AIM OF THE TASK » Copy out each line of the material that includes the word "Sexy".
====== EXTRACTED MATERIAL ======
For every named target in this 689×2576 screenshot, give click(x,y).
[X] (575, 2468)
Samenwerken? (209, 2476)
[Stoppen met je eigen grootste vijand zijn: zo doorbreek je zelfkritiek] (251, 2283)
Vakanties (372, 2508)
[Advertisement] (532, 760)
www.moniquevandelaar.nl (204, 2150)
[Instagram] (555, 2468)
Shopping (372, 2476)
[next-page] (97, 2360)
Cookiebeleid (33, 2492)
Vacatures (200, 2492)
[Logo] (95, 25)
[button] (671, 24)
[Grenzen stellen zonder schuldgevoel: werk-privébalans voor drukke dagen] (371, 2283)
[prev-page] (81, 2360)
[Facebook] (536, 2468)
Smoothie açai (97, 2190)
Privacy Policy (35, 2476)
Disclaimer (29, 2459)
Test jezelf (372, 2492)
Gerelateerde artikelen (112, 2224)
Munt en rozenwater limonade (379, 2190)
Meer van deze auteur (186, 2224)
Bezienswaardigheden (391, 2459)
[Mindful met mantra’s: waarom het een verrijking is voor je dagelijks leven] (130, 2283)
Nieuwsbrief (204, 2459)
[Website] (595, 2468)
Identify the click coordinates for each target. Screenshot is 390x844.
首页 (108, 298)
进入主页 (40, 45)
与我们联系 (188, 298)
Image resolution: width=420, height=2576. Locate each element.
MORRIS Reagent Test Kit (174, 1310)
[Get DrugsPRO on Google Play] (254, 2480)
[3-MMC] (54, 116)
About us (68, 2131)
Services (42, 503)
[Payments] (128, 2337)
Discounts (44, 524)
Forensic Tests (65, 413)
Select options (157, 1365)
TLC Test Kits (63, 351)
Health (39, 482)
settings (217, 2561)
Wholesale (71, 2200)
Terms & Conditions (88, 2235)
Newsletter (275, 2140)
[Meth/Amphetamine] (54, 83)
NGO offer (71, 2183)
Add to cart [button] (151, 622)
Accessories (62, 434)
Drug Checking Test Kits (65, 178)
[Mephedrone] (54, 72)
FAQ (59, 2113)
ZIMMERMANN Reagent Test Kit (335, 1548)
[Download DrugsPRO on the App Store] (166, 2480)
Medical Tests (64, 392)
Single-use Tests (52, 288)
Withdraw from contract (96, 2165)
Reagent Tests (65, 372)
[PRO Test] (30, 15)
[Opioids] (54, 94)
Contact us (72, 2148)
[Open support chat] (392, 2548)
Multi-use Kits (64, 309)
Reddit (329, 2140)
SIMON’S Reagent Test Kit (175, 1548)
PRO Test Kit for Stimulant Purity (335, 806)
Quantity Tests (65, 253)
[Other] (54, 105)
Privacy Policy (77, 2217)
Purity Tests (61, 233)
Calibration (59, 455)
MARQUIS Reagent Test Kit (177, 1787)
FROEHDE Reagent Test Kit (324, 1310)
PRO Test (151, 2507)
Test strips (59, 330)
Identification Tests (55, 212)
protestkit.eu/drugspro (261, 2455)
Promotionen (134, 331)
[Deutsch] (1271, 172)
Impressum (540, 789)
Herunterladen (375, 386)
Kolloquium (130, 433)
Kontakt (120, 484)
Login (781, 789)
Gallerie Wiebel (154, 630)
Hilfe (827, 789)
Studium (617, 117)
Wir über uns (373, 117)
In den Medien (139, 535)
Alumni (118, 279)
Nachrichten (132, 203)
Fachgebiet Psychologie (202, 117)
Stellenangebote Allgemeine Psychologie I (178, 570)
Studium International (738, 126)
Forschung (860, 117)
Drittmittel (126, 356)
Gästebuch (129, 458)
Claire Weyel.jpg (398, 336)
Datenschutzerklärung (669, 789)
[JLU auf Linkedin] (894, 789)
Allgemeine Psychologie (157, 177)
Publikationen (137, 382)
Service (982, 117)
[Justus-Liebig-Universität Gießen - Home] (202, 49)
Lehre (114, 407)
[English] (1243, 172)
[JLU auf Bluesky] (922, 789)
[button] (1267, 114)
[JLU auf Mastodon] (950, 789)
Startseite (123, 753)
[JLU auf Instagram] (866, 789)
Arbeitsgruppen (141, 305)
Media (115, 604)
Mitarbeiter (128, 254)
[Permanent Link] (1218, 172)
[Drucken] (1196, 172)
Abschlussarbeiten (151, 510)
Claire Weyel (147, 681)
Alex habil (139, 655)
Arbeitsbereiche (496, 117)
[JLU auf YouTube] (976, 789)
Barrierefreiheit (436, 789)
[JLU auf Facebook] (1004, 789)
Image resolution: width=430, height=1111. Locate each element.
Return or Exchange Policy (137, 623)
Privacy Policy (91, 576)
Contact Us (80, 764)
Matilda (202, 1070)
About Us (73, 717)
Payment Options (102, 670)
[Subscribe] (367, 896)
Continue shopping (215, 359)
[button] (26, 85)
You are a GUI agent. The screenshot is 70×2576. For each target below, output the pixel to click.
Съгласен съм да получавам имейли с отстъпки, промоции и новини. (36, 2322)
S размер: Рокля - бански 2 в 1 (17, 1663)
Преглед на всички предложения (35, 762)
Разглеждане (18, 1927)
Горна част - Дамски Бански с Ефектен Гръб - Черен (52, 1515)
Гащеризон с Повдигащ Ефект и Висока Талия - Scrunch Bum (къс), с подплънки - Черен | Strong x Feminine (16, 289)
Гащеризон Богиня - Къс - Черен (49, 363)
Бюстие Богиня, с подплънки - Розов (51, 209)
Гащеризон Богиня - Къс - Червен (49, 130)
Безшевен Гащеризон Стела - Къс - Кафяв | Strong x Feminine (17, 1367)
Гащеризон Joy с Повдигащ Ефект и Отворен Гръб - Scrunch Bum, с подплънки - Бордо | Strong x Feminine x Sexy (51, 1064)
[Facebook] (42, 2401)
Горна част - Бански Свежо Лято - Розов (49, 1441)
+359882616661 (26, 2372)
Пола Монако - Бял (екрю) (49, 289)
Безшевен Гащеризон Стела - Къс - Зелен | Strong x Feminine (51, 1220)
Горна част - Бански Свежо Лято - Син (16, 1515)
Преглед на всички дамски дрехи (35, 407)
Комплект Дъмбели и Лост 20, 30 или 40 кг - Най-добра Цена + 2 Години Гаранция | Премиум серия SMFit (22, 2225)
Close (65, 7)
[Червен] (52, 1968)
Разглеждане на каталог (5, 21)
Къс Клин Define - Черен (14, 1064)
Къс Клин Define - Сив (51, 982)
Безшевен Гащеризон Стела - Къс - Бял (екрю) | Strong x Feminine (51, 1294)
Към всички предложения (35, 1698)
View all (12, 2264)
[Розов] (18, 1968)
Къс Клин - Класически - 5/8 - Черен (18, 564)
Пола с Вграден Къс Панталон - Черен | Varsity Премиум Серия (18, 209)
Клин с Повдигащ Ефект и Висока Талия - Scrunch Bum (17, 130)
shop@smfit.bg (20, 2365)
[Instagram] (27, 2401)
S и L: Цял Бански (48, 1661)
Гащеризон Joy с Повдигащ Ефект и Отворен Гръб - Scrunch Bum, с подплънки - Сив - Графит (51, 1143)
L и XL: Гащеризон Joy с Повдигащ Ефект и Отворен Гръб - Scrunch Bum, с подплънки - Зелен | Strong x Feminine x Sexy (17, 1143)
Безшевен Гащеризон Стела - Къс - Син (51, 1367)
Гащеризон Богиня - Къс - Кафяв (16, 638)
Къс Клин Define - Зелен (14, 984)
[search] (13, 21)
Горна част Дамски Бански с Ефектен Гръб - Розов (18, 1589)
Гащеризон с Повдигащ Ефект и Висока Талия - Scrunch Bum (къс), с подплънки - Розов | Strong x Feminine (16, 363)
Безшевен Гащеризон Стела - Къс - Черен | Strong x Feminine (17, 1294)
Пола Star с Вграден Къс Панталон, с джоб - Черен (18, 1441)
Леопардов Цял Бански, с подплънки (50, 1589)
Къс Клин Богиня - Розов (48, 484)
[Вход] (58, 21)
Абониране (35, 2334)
======
COMPLETED TASK »
Гащеризон Joy с Повдигащ Ефект и Отворен Гръб - Scrunch Bum, с подплънки - Бордо | Strong x Feminine x Sexy (51, 1064)
L и XL: Гащеризон Joy с Повдигащ Ефект и Отворен Гръб - Scrunch Bum, с подплънки - Зелен | Strong x Feminine x Sexy (17, 1143)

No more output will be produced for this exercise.